• Source text
══════════
Effects of Agronomic Measures on Decomposition Characteristics of Wheat and Maize Straw in China

Abstract

The utilization of crop straw resources has been highly emphasized by governments and academia in recent decades. The growing importance of straw decomposition in the wheat-maize rotation system and the remarkable diversity of accumulated information on this topic inspired us to quantitatively explore variations in the outcomes of individual studies. We conducted a data analysis of 46 experimental studies reporting the effects of agronomic measures on the straw decomposition rates of wheat (14 studies) and maize (38 studies). Statistical results showed that maize straw crushed and buried in soil with turn-over or rotary tillage can significantly increase straw decomposition rates. Further, with the increase in nitrogen input and straw burial depth in the soil, the maize straw decomposition rate increased significantly, while the amount of straw return showed the opposite trend. Among all agronomic measures in this research, burial depth has demonstrated a significant positive effect on the wheat straw decomposition rate. The random forest analysis identified decomposition time as the most important predictor of straw decomposition rates for wheat and maize. In addition, some agronomic measures and straw decomposition time jointly affect the decomposition rate of straw. In general, agronomic measures are effective factors in controlling straw decomposition in a wheat-maize rotation system.
══════════
• Entries shown
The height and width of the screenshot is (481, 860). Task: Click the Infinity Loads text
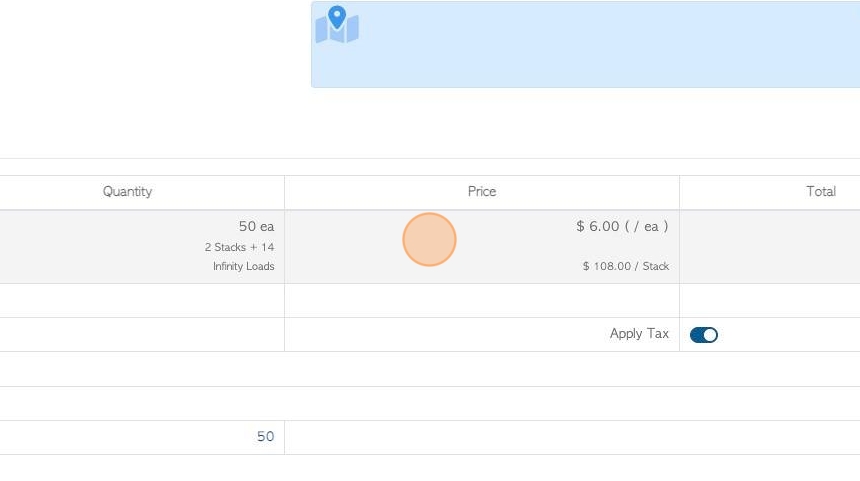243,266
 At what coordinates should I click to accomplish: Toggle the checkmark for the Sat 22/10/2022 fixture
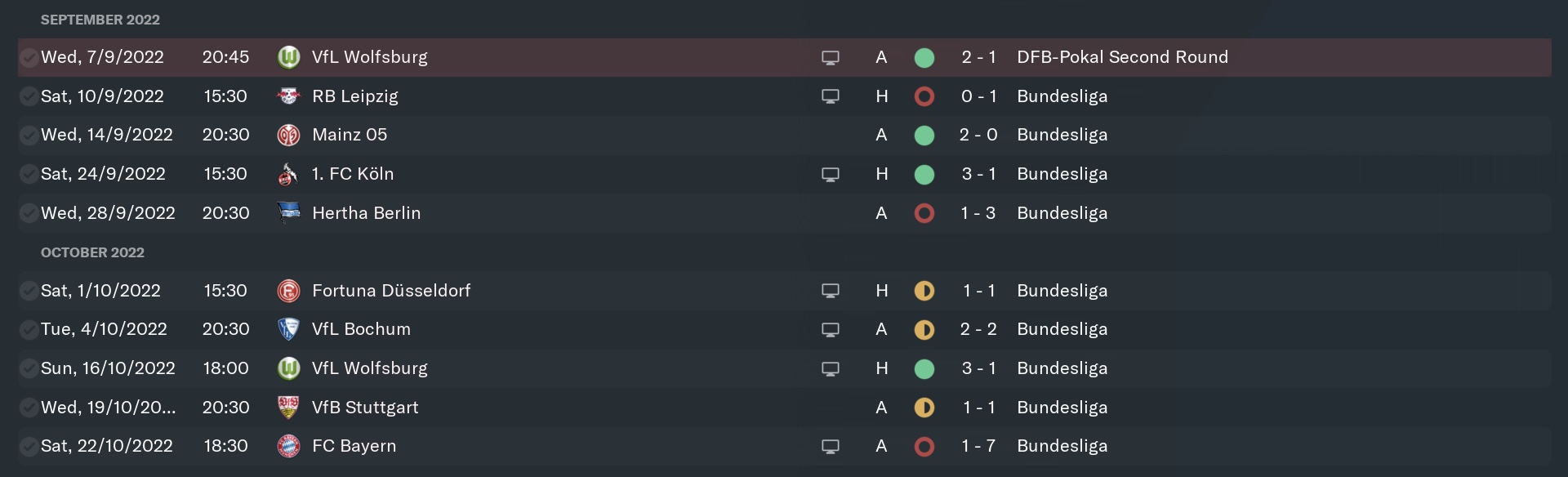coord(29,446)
══════════
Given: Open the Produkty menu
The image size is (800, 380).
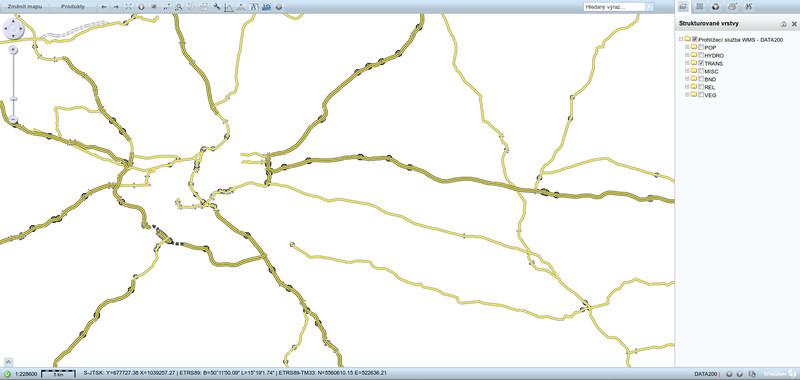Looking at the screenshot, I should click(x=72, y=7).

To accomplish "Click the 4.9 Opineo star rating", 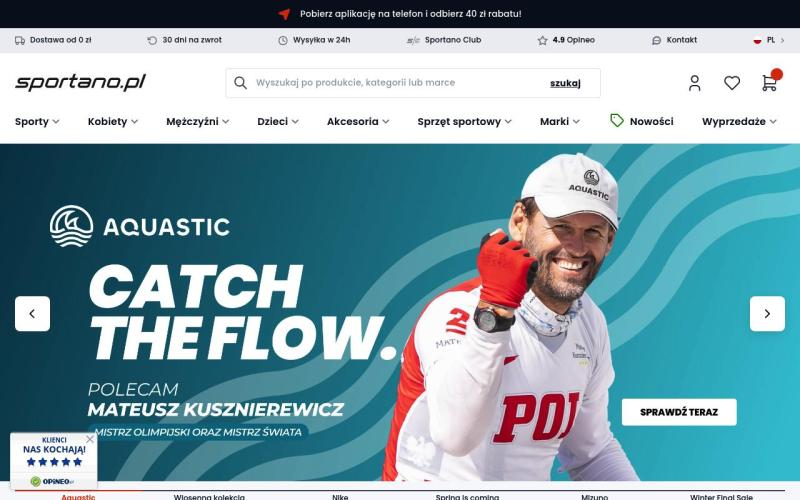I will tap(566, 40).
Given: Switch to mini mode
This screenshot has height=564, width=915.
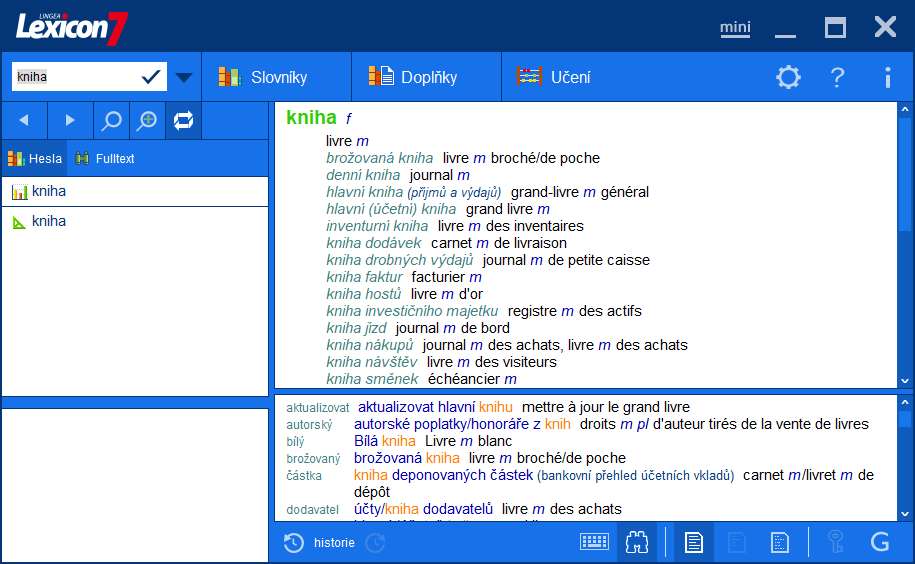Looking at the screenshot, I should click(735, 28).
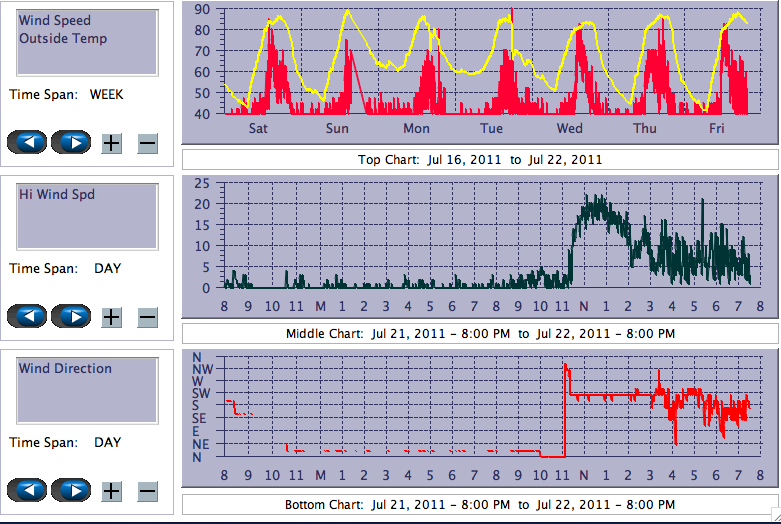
══════════
• Requests
1) In the straw decomposition abstract, which predictor did the random forest analysis rank as most important for wheat and maize straw decomposition rates?
2) Repeat everything in the records from the line containing "At what coordinates" down to the line containing "coord(29,446)", both lines included, and leave out the pictures.

• Results of the exercise
1) Decomposition time

2)
 At what coordinates should I click to accomplish: Toggle the checkmark for the Sat 22/10/2022 fixture
coord(29,446)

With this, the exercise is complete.